Can you render each line of the records below as a Markdown table with the columns "No." and "Line," numbering the rows and leaving out the blank lines?

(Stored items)
____

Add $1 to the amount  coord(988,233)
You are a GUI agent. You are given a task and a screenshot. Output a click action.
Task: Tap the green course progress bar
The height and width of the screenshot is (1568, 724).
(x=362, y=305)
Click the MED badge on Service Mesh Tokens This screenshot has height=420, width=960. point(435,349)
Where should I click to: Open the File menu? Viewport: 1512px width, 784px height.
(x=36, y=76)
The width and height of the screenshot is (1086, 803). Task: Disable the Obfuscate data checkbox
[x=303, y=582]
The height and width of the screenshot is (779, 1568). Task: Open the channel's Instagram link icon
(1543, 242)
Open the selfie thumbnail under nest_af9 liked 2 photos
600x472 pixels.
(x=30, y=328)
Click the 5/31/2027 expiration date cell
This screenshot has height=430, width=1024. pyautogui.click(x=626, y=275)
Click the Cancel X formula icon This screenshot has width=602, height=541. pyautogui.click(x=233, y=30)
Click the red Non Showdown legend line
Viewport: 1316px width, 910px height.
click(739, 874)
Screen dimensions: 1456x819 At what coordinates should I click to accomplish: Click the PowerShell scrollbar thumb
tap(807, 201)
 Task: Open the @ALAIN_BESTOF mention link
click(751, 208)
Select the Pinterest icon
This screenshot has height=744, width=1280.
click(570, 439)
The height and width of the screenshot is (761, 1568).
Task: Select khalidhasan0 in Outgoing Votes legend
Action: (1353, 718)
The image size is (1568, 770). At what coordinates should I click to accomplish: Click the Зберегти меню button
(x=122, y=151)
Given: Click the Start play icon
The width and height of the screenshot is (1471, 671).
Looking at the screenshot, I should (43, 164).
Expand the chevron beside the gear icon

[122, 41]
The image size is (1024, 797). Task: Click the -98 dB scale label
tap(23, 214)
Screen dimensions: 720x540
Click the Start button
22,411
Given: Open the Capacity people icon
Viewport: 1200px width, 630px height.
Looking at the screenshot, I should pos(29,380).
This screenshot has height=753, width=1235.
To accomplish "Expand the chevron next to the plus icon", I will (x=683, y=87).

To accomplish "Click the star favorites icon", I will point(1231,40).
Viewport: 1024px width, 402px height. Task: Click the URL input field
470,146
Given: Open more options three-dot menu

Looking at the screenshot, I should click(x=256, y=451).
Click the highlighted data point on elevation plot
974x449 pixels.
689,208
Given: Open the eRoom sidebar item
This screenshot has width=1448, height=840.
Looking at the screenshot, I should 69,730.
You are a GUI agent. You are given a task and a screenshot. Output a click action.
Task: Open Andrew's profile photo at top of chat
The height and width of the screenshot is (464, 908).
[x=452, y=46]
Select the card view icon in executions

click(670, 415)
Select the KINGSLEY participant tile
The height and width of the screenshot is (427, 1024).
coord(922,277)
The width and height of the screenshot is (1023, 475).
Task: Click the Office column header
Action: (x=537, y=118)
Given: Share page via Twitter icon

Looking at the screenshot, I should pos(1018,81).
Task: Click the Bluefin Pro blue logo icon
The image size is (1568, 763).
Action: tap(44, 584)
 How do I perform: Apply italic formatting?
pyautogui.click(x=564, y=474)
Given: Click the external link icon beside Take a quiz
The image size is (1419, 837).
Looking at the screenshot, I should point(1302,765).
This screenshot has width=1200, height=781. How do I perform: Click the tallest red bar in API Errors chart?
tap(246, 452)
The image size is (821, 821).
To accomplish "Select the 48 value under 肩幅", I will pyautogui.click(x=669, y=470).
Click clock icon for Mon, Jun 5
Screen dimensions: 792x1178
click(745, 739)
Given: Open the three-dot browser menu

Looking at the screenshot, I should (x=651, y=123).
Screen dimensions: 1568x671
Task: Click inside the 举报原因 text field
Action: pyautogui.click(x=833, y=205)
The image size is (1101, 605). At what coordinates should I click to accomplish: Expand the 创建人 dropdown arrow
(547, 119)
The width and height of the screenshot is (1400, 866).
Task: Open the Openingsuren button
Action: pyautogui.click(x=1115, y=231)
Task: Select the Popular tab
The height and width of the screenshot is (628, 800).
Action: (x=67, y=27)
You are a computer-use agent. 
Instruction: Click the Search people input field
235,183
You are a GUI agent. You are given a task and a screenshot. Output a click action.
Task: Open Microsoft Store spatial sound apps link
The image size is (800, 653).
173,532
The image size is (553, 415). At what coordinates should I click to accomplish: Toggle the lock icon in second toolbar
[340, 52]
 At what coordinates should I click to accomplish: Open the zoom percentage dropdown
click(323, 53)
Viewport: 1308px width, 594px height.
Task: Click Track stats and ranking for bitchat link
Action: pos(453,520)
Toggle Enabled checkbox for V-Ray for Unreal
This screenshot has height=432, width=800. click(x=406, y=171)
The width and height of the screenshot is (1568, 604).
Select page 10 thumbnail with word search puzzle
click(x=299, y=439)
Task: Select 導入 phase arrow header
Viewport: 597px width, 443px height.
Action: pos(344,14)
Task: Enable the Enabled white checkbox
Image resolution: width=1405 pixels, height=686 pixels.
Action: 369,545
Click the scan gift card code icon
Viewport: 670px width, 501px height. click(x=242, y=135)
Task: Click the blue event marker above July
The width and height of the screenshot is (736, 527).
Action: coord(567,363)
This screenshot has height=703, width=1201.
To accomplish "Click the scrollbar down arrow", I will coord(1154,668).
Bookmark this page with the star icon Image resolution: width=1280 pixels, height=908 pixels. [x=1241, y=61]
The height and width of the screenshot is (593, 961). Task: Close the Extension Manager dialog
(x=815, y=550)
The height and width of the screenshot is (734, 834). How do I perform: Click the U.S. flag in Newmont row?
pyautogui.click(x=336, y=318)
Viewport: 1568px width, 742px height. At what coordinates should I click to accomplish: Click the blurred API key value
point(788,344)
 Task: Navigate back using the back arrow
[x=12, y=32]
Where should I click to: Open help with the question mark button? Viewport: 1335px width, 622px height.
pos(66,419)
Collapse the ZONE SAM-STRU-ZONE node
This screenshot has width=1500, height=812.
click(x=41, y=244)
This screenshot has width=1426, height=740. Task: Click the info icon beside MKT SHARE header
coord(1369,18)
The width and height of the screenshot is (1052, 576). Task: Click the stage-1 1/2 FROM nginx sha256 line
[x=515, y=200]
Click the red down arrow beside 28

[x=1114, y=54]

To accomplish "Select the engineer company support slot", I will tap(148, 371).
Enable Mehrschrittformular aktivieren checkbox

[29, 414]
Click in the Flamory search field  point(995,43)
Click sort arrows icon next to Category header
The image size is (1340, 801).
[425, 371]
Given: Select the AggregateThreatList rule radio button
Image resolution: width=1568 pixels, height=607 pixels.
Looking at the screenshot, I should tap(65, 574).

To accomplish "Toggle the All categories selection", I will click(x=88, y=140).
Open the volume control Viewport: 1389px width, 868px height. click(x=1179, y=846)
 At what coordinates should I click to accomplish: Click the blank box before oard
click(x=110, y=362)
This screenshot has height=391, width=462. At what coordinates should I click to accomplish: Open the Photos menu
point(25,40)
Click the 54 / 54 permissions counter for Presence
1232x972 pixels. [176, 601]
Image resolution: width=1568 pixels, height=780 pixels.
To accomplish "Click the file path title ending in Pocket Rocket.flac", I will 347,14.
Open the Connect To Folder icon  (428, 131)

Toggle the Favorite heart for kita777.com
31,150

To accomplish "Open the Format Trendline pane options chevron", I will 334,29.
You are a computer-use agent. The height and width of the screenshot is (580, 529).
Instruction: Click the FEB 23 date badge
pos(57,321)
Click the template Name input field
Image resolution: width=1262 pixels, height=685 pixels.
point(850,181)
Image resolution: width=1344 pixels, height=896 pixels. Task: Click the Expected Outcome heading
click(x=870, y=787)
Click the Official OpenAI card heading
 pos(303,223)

____

EXERCISE SOLUTION
| No. | Line |
|---|---|
| 1 | Add $1 to the amount  coord(988,233) |
| 2 | You are a GUI agent. You are given a task and a screenshot. Output a click action. |
| 3 | Task: Tap the green course progress bar |
| 4 | The height and width of the screenshot is (1568, 724). |
| 5 | (x=362, y=305) |
| 6 | Click the MED badge on Service Mesh Tokens This screenshot has height=420, width=960. point(435,349) |
| 7 | Where should I click to: Open the File menu? Viewport: 1512px width, 784px height. |
| 8 | (x=36, y=76) |
| 9 | The width and height of the screenshot is (1086, 803). Task: Disable the Obfuscate data checkbox |
| 10 | [x=303, y=582] |
| 11 | The height and width of the screenshot is (779, 1568). Task: Open the channel's Instagram link icon |
| 12 | (1543, 242) |
| 13 | Open the selfie thumbnail under nest_af9 liked 2 photos |
| 14 | 600x472 pixels. |
| 15 | (x=30, y=328) |
| 16 | Click the 5/31/2027 expiration date cell |
| 17 | This screenshot has height=430, width=1024. pyautogui.click(x=626, y=275) |
| 18 | Click the Cancel X formula icon This screenshot has width=602, height=541. pyautogui.click(x=233, y=30) |
| 19 | Click the red Non Showdown legend line |
| 20 | Viewport: 1316px width, 910px height. |
| 21 | click(739, 874) |
| 22 | Screen dimensions: 1456x819 At what coordinates should I click to accomplish: Click the PowerShell scrollbar thumb |
| 23 | tap(807, 201) |
| 24 |  Task: Open the @ALAIN_BESTOF mention link |
| 25 | click(751, 208) |
| 26 | Select the Pinterest icon |
| 27 | This screenshot has height=744, width=1280. |
| 28 | click(570, 439) |
| 29 | The height and width of the screenshot is (761, 1568). |
| 30 | Task: Select khalidhasan0 in Outgoing Votes legend |
| 31 | Action: (1353, 718) |
| 32 | The image size is (1568, 770). At what coordinates should I click to accomplish: Click the Зберегти меню button |
| 33 | (x=122, y=151) |
| 34 | Given: Click the Start play icon |
| 35 | The width and height of the screenshot is (1471, 671). |
| 36 | Looking at the screenshot, I should (43, 164). |
| 37 | Expand the chevron beside the gear icon |
| 38 | [122, 41] |
| 39 | The image size is (1024, 797). Task: Click the -98 dB scale label |
| 40 | tap(23, 214) |
| 41 | Screen dimensions: 720x540 |
| 42 | Click the Start button |
| 43 | 22,411 |
| 44 | Given: Open the Capacity people icon |
| 45 | Viewport: 1200px width, 630px height. |
| 46 | Looking at the screenshot, I should pos(29,380). |
| 47 | This screenshot has height=753, width=1235. |
| 48 | To accomplish "Expand the chevron next to the plus icon", I will (x=683, y=87). |
| 49 | To accomplish "Click the star favorites icon", I will point(1231,40). |
| 50 | Viewport: 1024px width, 402px height. Task: Click the URL input field |
| 51 | 470,146 |
| 52 | Given: Open more options three-dot menu |
| 53 | Looking at the screenshot, I should click(x=256, y=451). |
| 54 | Click the highlighted data point on elevation plot |
| 55 | 974x449 pixels. |
| 56 | 689,208 |
| 57 | Given: Open the eRoom sidebar item |
| 58 | This screenshot has width=1448, height=840. |
| 59 | Looking at the screenshot, I should 69,730. |
| 60 | You are a GUI agent. You are given a task and a screenshot. Output a click action. |
| 61 | Task: Open Andrew's profile photo at top of chat |
| 62 | The height and width of the screenshot is (464, 908). |
| 63 | [x=452, y=46] |
| 64 | Select the card view icon in executions |
| 65 | click(670, 415) |
| 66 | Select the KINGSLEY participant tile |
| 67 | The height and width of the screenshot is (427, 1024). |
| 68 | coord(922,277) |
| 69 | The width and height of the screenshot is (1023, 475). |
| 70 | Task: Click the Office column header |
| 71 | Action: (x=537, y=118) |
| 72 | Given: Share page via Twitter icon |
| 73 | Looking at the screenshot, I should pos(1018,81). |
| 74 | Task: Click the Bluefin Pro blue logo icon |
| 75 | The image size is (1568, 763). |
| 76 | Action: tap(44, 584) |
| 77 |  How do I perform: Apply italic formatting? |
| 78 | pyautogui.click(x=564, y=474) |
| 79 | Given: Click the external link icon beside Take a quiz |
| 80 | The image size is (1419, 837). |
| 81 | Looking at the screenshot, I should point(1302,765). |
| 82 | This screenshot has width=1200, height=781. How do I perform: Click the tallest red bar in API Errors chart? |
| 83 | tap(246, 452) |
| 84 | The image size is (821, 821). |
| 85 | To accomplish "Select the 48 value under 肩幅", I will pyautogui.click(x=669, y=470). |
| 86 | Click clock icon for Mon, Jun 5 |
| 87 | Screen dimensions: 792x1178 |
| 88 | click(745, 739) |
| 89 | Given: Open the three-dot browser menu |
| 90 | Looking at the screenshot, I should (x=651, y=123). |
| 91 | Screen dimensions: 1568x671 |
| 92 | Task: Click inside the 举报原因 text field |
| 93 | Action: pyautogui.click(x=833, y=205) |
| 94 | The image size is (1101, 605). At what coordinates should I click to accomplish: Expand the 创建人 dropdown arrow |
| 95 | (547, 119) |
| 96 | The width and height of the screenshot is (1400, 866). |
| 97 | Task: Open the Openingsuren button |
| 98 | Action: pyautogui.click(x=1115, y=231) |
| 99 | Task: Select the Popular tab |
| 100 | The height and width of the screenshot is (628, 800). |
| 101 | Action: (x=67, y=27) |
| 102 | You are a computer-use agent.  |
| 103 | Instruction: Click the Search people input field |
| 104 | 235,183 |
| 105 | You are a GUI agent. You are given a task and a screenshot. Output a click action. |
| 106 | Task: Open Microsoft Store spatial sound apps link |
| 107 | The image size is (800, 653). |
| 108 | 173,532 |
| 109 | The image size is (553, 415). At what coordinates should I click to accomplish: Toggle the lock icon in second toolbar |
| 110 | [340, 52] |
| 111 |  At what coordinates should I click to accomplish: Open the zoom percentage dropdown |
| 112 | click(323, 53) |
| 113 | Viewport: 1308px width, 594px height. |
| 114 | Task: Click Track stats and ranking for bitchat link |
| 115 | Action: pos(453,520) |
| 116 | Toggle Enabled checkbox for V-Ray for Unreal |
| 117 | This screenshot has height=432, width=800. click(x=406, y=171) |
| 118 | The width and height of the screenshot is (1568, 604). |
| 119 | Select page 10 thumbnail with word search puzzle |
| 120 | click(x=299, y=439) |
| 121 | Task: Select 導入 phase arrow header |
| 122 | Viewport: 597px width, 443px height. |
| 123 | Action: pos(344,14) |
| 124 | Task: Enable the Enabled white checkbox |
| 125 | Image resolution: width=1405 pixels, height=686 pixels. |
| 126 | Action: 369,545 |
| 127 | Click the scan gift card code icon |
| 128 | Viewport: 670px width, 501px height. click(x=242, y=135) |
| 129 | Task: Click the blue event marker above July |
| 130 | The width and height of the screenshot is (736, 527). |
| 131 | Action: coord(567,363) |
| 132 | This screenshot has height=703, width=1201. |
| 133 | To accomplish "Click the scrollbar down arrow", I will coord(1154,668). |
| 134 | Bookmark this page with the star icon Image resolution: width=1280 pixels, height=908 pixels. [x=1241, y=61] |
| 135 | The height and width of the screenshot is (593, 961). Task: Close the Extension Manager dialog |
| 136 | (x=815, y=550) |
| 137 | The height and width of the screenshot is (734, 834). How do I perform: Click the U.S. flag in Newmont row? |
| 138 | pyautogui.click(x=336, y=318) |
| 139 | Viewport: 1568px width, 742px height. At what coordinates should I click to accomplish: Click the blurred API key value |
| 140 | point(788,344) |
| 141 |  Task: Navigate back using the back arrow |
| 142 | [x=12, y=32] |
| 143 | Where should I click to: Open help with the question mark button? Viewport: 1335px width, 622px height. |
| 144 | pos(66,419) |
| 145 | Collapse the ZONE SAM-STRU-ZONE node |
| 146 | This screenshot has width=1500, height=812. |
| 147 | click(x=41, y=244) |
| 148 | This screenshot has width=1426, height=740. Task: Click the info icon beside MKT SHARE header |
| 149 | coord(1369,18) |
| 150 | The width and height of the screenshot is (1052, 576). Task: Click the stage-1 1/2 FROM nginx sha256 line |
| 151 | [x=515, y=200] |
| 152 | Click the red down arrow beside 28 |
| 153 | [x=1114, y=54] |
| 154 | To accomplish "Select the engineer company support slot", I will tap(148, 371). |
| 155 | Enable Mehrschrittformular aktivieren checkbox |
| 156 | [29, 414] |
| 157 | Click in the Flamory search field  point(995,43) |
| 158 | Click sort arrows icon next to Category header |
| 159 | The image size is (1340, 801). |
| 160 | [425, 371] |
| 161 | Given: Select the AggregateThreatList rule radio button |
| 162 | Image resolution: width=1568 pixels, height=607 pixels. |
| 163 | Looking at the screenshot, I should tap(65, 574). |
| 164 | To accomplish "Toggle the All categories selection", I will click(x=88, y=140). |
| 165 | Open the volume control Viewport: 1389px width, 868px height. click(x=1179, y=846) |
| 166 |  At what coordinates should I click to accomplish: Click the blank box before oard |
| 167 | click(x=110, y=362) |
| 168 | This screenshot has height=391, width=462. At what coordinates should I click to accomplish: Open the Photos menu |
| 169 | point(25,40) |
| 170 | Click the 54 / 54 permissions counter for Presence |
| 171 | 1232x972 pixels. [176, 601] |
| 172 | Image resolution: width=1568 pixels, height=780 pixels. |
| 173 | To accomplish "Click the file path title ending in Pocket Rocket.flac", I will 347,14. |
| 174 | Open the Connect To Folder icon  (428, 131) |
| 175 | Toggle the Favorite heart for kita777.com |
| 176 | 31,150 |
| 177 | To accomplish "Open the Format Trendline pane options chevron", I will 334,29. |
| 178 | You are a computer-use agent. The height and width of the screenshot is (580, 529). |
| 179 | Instruction: Click the FEB 23 date badge |
| 180 | pos(57,321) |
| 181 | Click the template Name input field |
| 182 | Image resolution: width=1262 pixels, height=685 pixels. |
| 183 | point(850,181) |
| 184 | Image resolution: width=1344 pixels, height=896 pixels. Task: Click the Expected Outcome heading |
| 185 | click(x=870, y=787) |
| 186 | Click the Official OpenAI card heading |
| 187 |  pos(303,223) |